Need help in Splitting two address Address Variables(ADDR1,ADDR2) into...

vaibhavpratap · Posted 06-09-2016 10:54 PM

Hi All,

I have two Character Fields (ADDR1,ADDR2) which i am reading from a PIPE DELIMITED file (using Infile) maximum length for these can be $60.

I need to load these two fields into one Table which has columns as below:

ADDRESS_LN1 (Can take upto 30 characters)

ADDRESS_LN2 (Can take upto 30 characters)

ADDRESS_LN3 (Can take upto 30 characters)

So if LENGTH of my variables (ADDR1,ADDR2) is less than 30 than in that case they will be simply loaded to ADDRESS_LN1 ,ADDRESS_LN2 respectively.

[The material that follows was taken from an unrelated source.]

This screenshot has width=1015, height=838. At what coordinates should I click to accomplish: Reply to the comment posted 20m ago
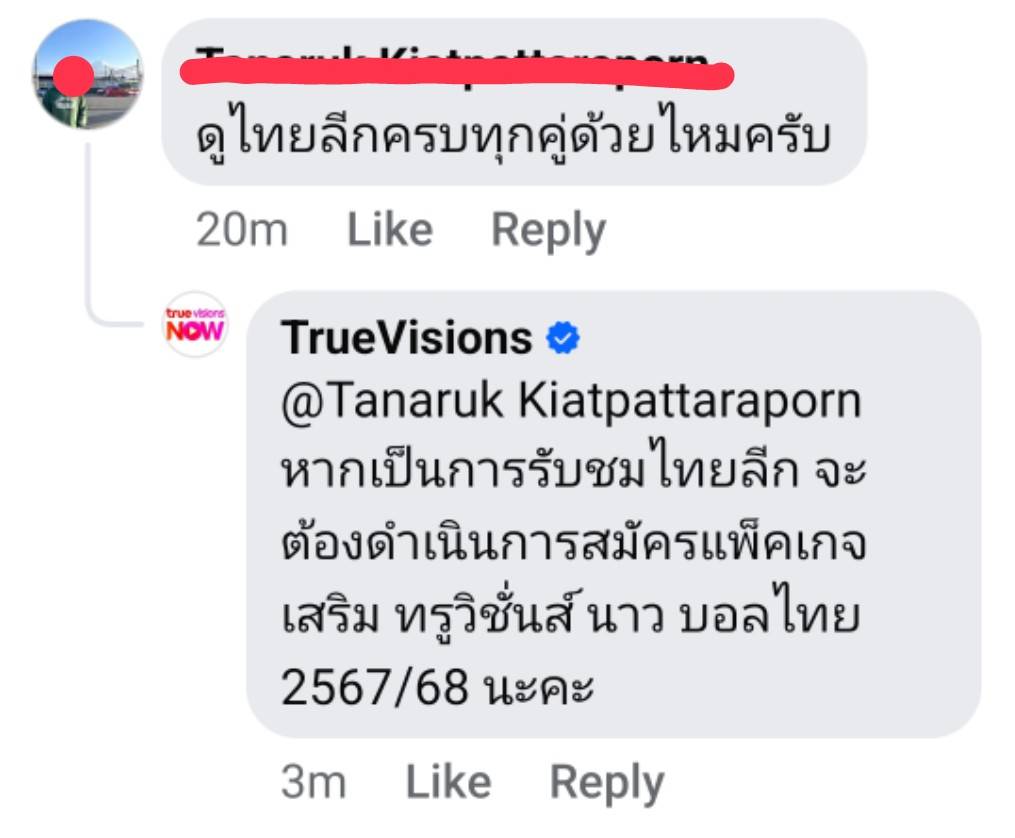pyautogui.click(x=548, y=231)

But now as per my requirement if the LENGTH of any of the fields (ADDR1,ADDR2) is more than 30 Bytes then we need to move the extra characters after 30 byte to subsequent ADDRESS_LN i.e if AADR1 has 35 byte data then 30 will go to ADDRESS_LN1 and 5 byte will go to ADDRESS_LN2. And now if ADDRESS_LN2 exceeds 30 bytes its remaing address info will go to ADDRESS_LN3.

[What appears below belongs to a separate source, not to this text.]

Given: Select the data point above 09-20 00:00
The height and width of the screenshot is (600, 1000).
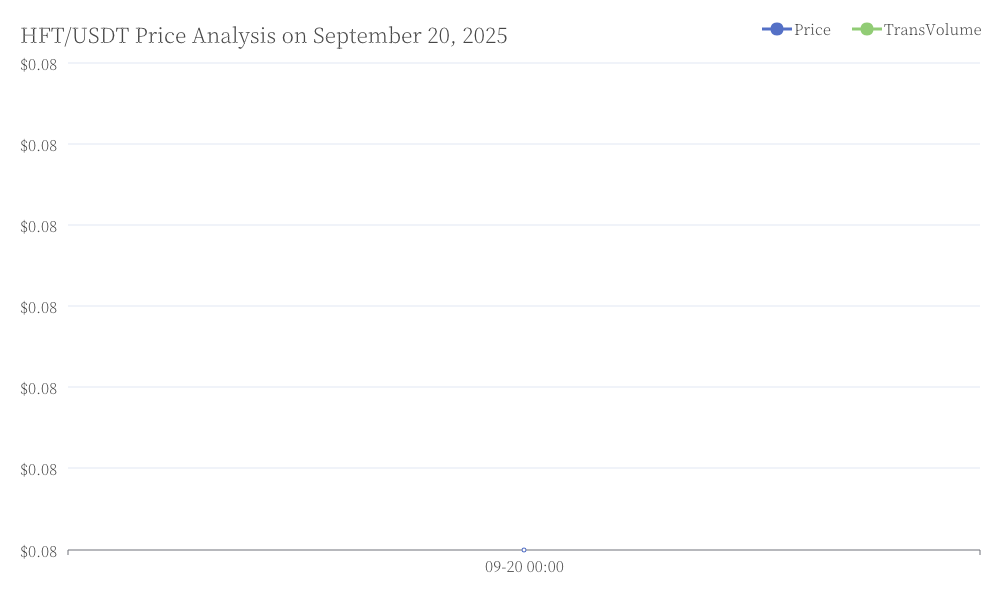Looking at the screenshot, I should click(x=524, y=550).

Now the problem is we cannot just SUBSTR the variable for first 30 bytes because there might be a scenarion that the 30th Byte might be in between a WORD i.e say ADDR1 = 'ABCDEFGHI JKLMNOP QRSTUV WXYZRTT' ...so the 30th byte falls at R, so we need to move the complete string to ADDRESS_LN2 i.e entire word WXYZRTT , not only TT.So we need to check for LAST SPACE in the field and truncate accordingly.

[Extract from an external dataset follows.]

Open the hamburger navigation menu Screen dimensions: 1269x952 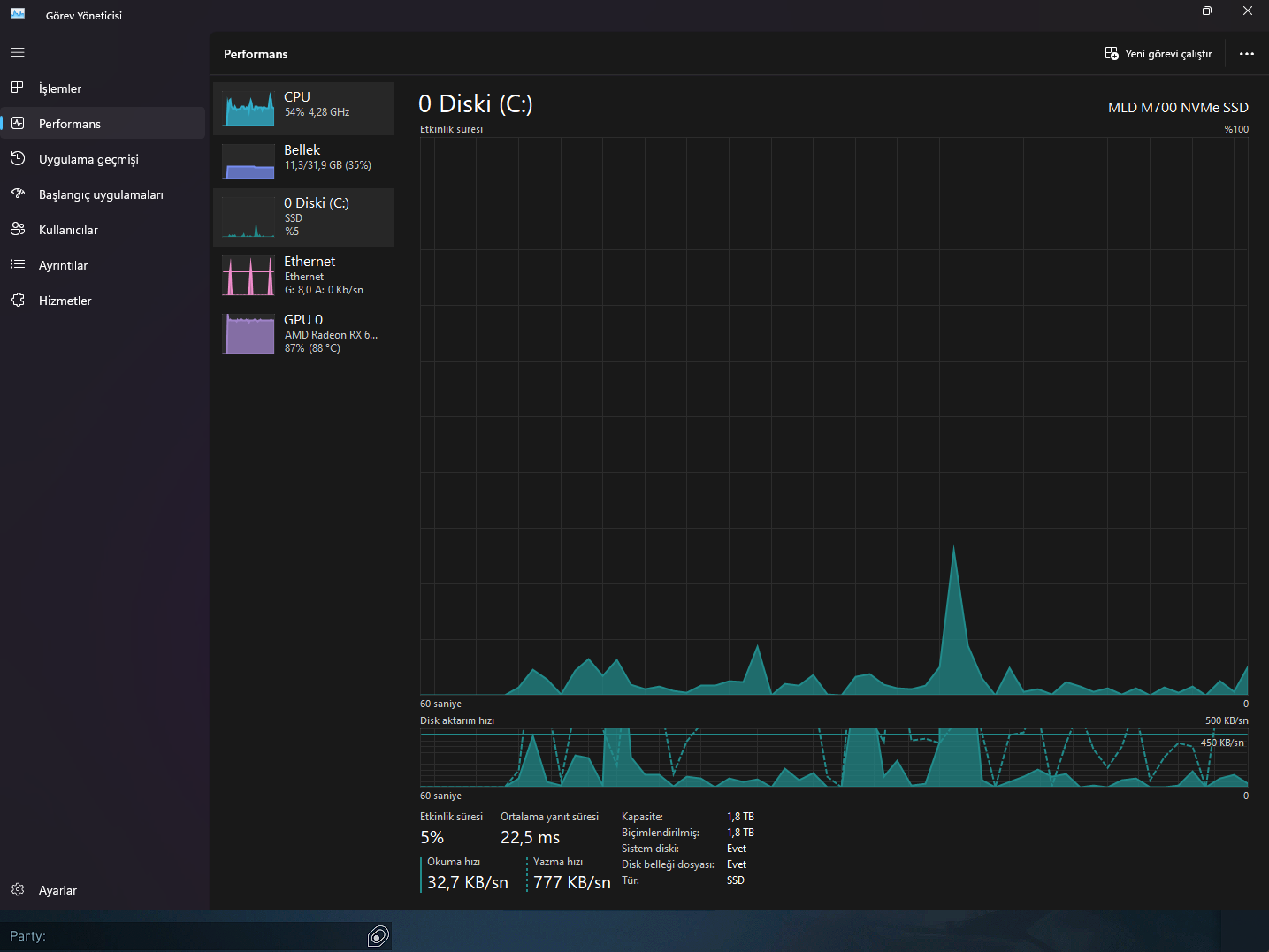click(x=18, y=52)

Can anyone help me guide through building a logic for this.Any help will be appreciated.

Thanks!!

PGStats · Posted 06-09-2016 11:34 PM

Can be done with regular expressions

data test;
length ADDR1 ADDR2 $60 ADDR $121;
length line1-line3 $30;
ADDR1 = 'ABCDEFGHI JKLMNOP QRSTUV WXYZRTT';
ADDR2 = 'ABCDEF GHIJKLMNOP QRSTUVWX YZRTT';
if not prx2 then prx2 + prxParse("/\s*(.{1,30})\b\s*(.{1,30})\b/");
if not prx3 then prx3 + prxParse("/\s*(.{1,30})\b\s*(.{1,30})\b\s*(.{1,30})\b/");
if length(ADDR1) <= 30 then do;
    line1 = ADDR1;
    if length(ADDR2) <= 30 then line2 = ADDR2;
    else do;
        if prxmatch(prx2, ADDR2) then do;
            line1 = prxposn(prx2, 1, ADDR2); 
            line2 = prxposn(prx2, 2, ADDR2); 
            end;
        end;
    end;
else do;
    ADDR = catx(" ", ADDR1, ADDR2);
    if prxmatch(prx3, ADDR) then do;
        line1 = prxposn(prx3, 1, ADDR); 
        line2 = prxposn(prx3, 2, ADDR); 
        line3 = prxposn(prx3, 3, ADDR); 
        end;
    end;
keep line1-line3;
run;

proc print data=test noobs; run;

PG

vaibhavpratap · Posted 06-10-2016 08:15 AM

Thank you so much for your quck response. Guess you have used Pearl language in the code ...i am running my code on ZOS mainframe Platform using SAS 9.1 .I am not aware of pear though so am having dificulty in understanding the Pearl Portion.

Ran you code and surprisingly it ran good on ZOS platform as well.Below is the output:

LINE1
JKLMNOP QRSTUV WXYZRTT ABCDE

LINE2
GHIJKLMNOP QRSTUVWX YZRTT

LINE3

The truncation did not happened as expected. Desired output is:

LINE1

ABCDEFGHI JKLMNOP QRSTUV

LINE2

WXYZRTT ABCDEF GHIJKLMNOP

LINE3

QRSTUVWX YZRTT

Whatever is the character after 30 bytes if it is lying in middle of a WORD then that entire word should be moved to LINE2 and so on for LINE3. Like as per your variable:

ADDR1 = 'ABCDEFGHI JKLMNOP QRSTUV WXYZRTT';

30 byte lies at R (3rd byte from back)...and this is a complete WORD in itself...so we want the entire word i.e WXYZRTT to be moved to LINE2 then a SPACE in b/w and then actual 30 byte of ADDR2 and so on.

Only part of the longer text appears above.